Dataset entries:
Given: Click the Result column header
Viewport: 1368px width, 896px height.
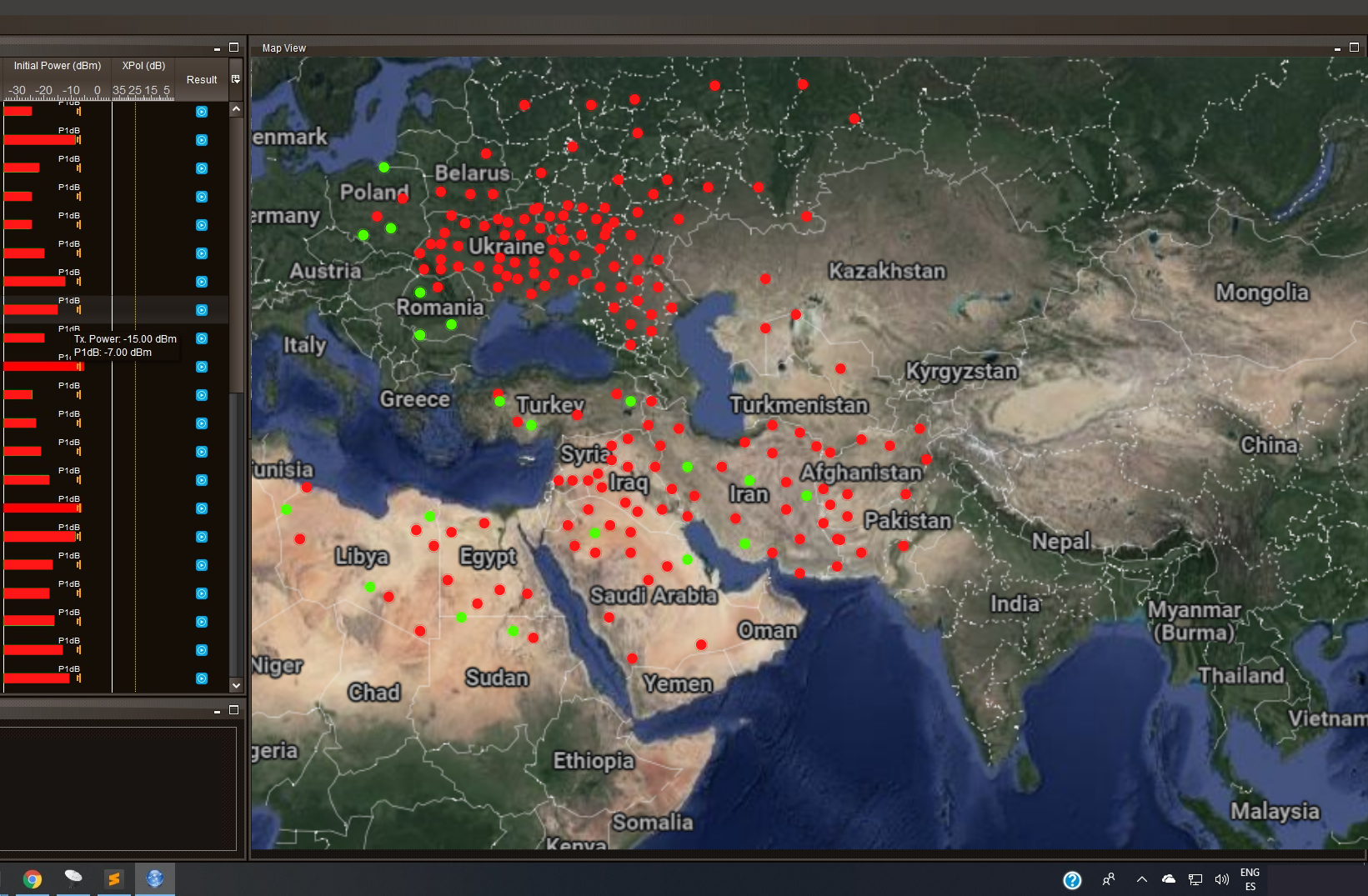Looking at the screenshot, I should [202, 80].
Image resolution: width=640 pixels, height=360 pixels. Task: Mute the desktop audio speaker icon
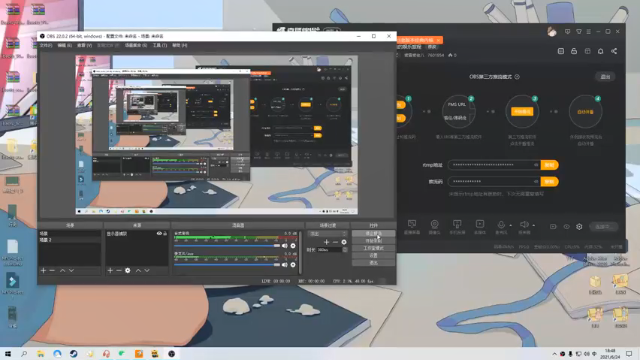point(285,246)
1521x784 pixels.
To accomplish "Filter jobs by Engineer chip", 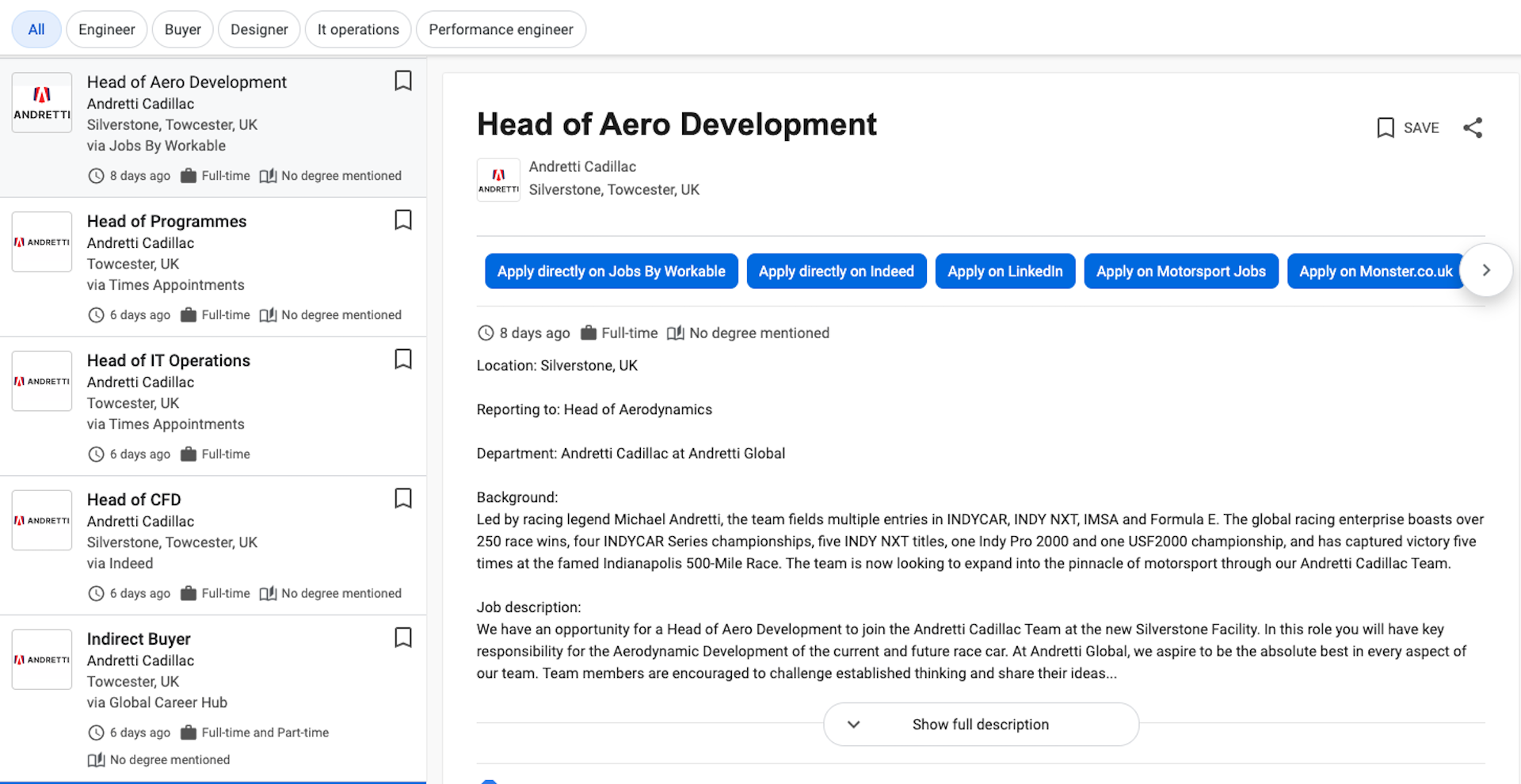I will click(106, 29).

Problem to solve: Retype the entries above exactly. Stop after the line containing "1521x784 pixels.", and omit the pictures.

Expected answer:
Given: Click the Result column header
Viewport: 1368px width, 896px height.
Looking at the screenshot, I should [202, 80].
Image resolution: width=640 pixels, height=360 pixels. Task: Mute the desktop audio speaker icon
point(285,246)
1521x784 pixels.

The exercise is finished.